§ Your goal:
Transcribe word for word the lines below from the line with "Task: Click the Media Library sidebar icon" through the line with "Task: Click the iPd0 pick flag on B202 EHZ", ends included.

§ Materials provided:
━━━━
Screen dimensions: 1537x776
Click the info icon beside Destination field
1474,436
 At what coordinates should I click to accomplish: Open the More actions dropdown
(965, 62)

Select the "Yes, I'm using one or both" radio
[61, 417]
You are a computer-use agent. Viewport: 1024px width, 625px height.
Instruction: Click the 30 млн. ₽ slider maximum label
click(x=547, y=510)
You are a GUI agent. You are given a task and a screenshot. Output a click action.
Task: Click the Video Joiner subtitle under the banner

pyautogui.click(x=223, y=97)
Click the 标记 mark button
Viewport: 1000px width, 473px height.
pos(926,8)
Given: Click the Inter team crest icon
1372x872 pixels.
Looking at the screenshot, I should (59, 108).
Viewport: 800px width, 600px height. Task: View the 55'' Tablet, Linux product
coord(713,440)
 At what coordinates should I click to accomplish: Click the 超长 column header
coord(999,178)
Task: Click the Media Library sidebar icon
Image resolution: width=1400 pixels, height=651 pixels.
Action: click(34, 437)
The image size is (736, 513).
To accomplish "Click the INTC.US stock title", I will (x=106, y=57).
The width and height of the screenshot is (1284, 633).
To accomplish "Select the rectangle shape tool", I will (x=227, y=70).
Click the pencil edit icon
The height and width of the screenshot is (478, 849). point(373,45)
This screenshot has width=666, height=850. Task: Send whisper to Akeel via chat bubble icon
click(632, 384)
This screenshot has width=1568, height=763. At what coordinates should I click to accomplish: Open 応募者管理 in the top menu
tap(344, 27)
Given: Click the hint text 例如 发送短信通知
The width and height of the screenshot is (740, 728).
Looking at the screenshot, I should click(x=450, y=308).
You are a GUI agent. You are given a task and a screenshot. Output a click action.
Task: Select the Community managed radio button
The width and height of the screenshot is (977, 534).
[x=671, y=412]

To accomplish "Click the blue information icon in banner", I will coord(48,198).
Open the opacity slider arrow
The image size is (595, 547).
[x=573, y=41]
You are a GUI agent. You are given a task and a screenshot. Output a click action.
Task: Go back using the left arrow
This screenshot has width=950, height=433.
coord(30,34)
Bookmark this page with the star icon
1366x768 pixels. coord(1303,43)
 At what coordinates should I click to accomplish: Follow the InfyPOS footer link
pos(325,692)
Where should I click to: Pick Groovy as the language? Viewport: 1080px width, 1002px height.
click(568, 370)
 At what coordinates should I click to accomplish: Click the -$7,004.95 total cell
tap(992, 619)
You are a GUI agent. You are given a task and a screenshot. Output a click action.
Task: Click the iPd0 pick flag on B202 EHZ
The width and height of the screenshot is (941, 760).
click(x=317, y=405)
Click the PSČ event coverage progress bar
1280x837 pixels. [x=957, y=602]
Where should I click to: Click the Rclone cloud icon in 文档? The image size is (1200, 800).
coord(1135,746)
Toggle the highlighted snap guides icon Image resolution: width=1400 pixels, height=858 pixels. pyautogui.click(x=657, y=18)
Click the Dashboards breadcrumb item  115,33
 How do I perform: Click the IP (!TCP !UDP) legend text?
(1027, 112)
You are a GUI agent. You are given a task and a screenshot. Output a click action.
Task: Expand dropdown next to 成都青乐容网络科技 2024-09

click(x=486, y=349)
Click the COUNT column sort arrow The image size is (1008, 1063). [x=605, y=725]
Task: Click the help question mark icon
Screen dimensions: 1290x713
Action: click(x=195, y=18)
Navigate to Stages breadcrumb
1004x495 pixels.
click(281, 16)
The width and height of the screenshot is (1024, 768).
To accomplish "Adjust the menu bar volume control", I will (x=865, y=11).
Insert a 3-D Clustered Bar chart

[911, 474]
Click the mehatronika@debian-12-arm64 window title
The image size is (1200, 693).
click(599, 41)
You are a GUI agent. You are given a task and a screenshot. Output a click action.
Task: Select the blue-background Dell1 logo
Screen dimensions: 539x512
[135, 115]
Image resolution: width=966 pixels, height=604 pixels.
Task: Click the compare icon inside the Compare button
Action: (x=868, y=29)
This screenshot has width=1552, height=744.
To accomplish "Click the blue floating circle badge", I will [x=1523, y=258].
━━━━
§ Solution for this problem:
Task: Click the Media Library sidebar icon
Image resolution: width=1400 pixels, height=651 pixels.
Action: click(34, 437)
The image size is (736, 513).
To accomplish "Click the INTC.US stock title", I will (x=106, y=57).
The width and height of the screenshot is (1284, 633).
To accomplish "Select the rectangle shape tool", I will (x=227, y=70).
Click the pencil edit icon
The height and width of the screenshot is (478, 849). point(373,45)
This screenshot has width=666, height=850. Task: Send whisper to Akeel via chat bubble icon
click(632, 384)
This screenshot has width=1568, height=763. At what coordinates should I click to accomplish: Open 応募者管理 in the top menu
tap(344, 27)
Given: Click the hint text 例如 发送短信通知
The width and height of the screenshot is (740, 728).
Looking at the screenshot, I should click(x=450, y=308).
You are a GUI agent. You are given a task and a screenshot. Output a click action.
Task: Select the Community managed radio button
The width and height of the screenshot is (977, 534).
[x=671, y=412]

To accomplish "Click the blue information icon in banner", I will coord(48,198).
Open the opacity slider arrow
The image size is (595, 547).
[x=573, y=41]
You are a GUI agent. You are given a task and a screenshot. Output a click action.
Task: Go back using the left arrow
This screenshot has width=950, height=433.
coord(30,34)
Bookmark this page with the star icon
1366x768 pixels. coord(1303,43)
 At what coordinates should I click to accomplish: Follow the InfyPOS footer link
pos(325,692)
Where should I click to: Pick Groovy as the language? Viewport: 1080px width, 1002px height.
click(568, 370)
 At what coordinates should I click to accomplish: Click the -$7,004.95 total cell
tap(992, 619)
You are a GUI agent. You are given a task and a screenshot. Output a click action.
Task: Click the iPd0 pick flag on B202 EHZ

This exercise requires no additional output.